BEGIN Task data
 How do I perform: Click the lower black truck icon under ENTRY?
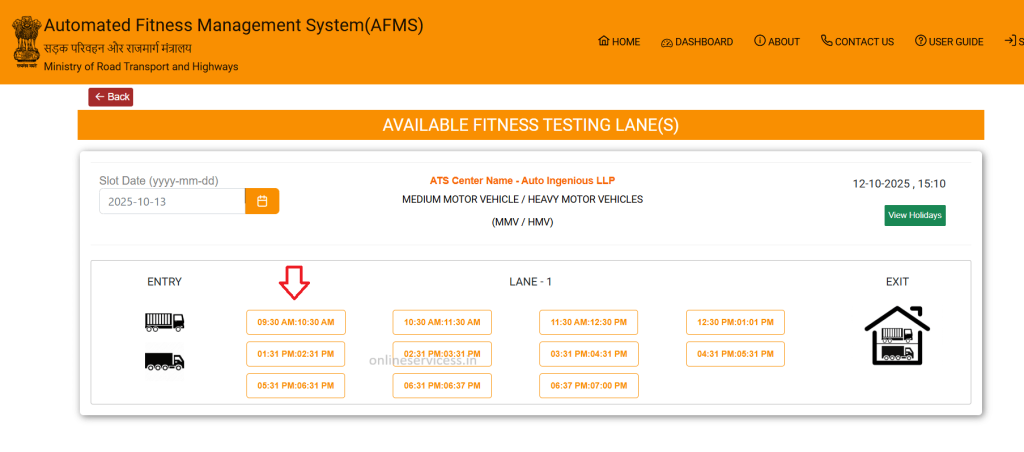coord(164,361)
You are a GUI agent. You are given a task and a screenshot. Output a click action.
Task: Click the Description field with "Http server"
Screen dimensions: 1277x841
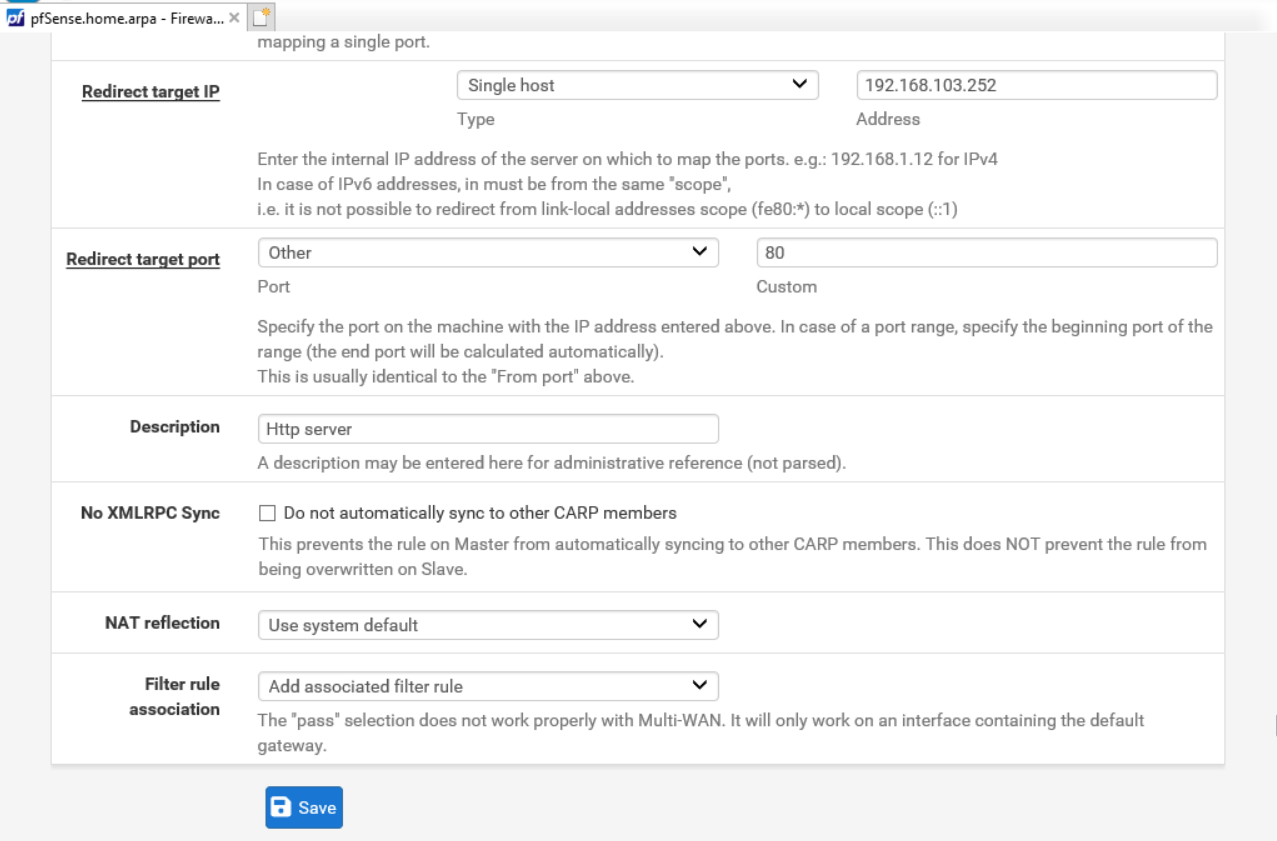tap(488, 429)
END Task data
BEGIN Task data
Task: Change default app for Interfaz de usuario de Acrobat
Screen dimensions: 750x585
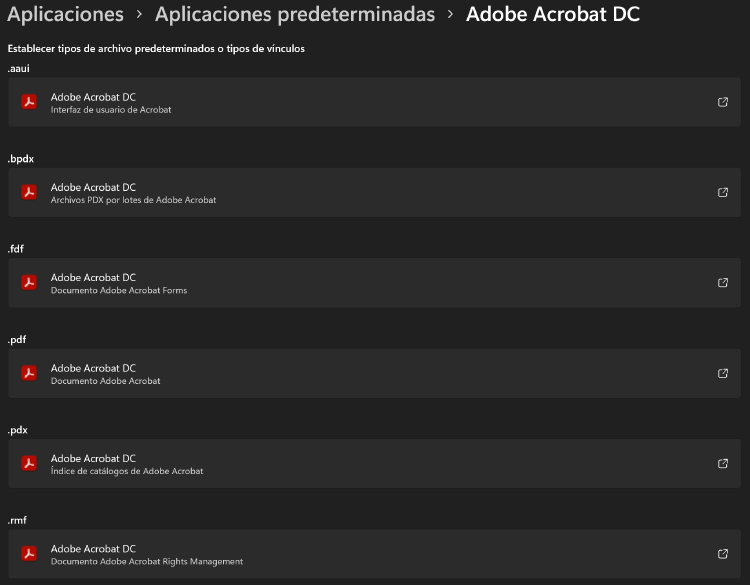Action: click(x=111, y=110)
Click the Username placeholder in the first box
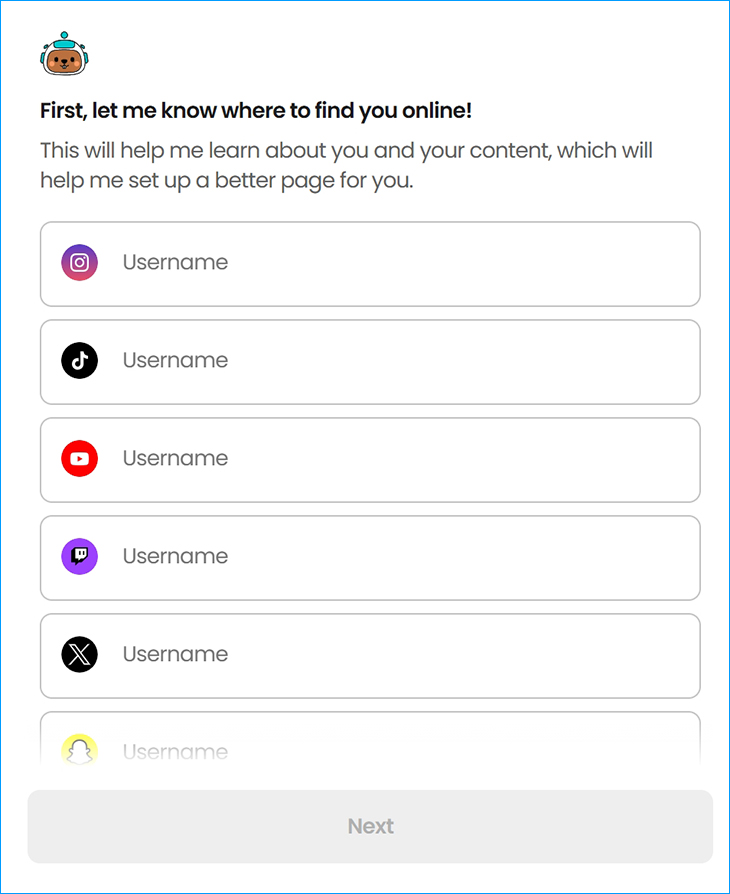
END Task data
Exercise details — Although pictures appear among the entries, please set down only the lines from the one with "Task: Change default" up to and including the one with "Click the Username", word for word.

Result of this task —
Task: Change default app for Interfaz de usuario de Acrobat
Screen dimensions: 750x585
Action: click(x=111, y=110)
Click the Username placeholder in the first box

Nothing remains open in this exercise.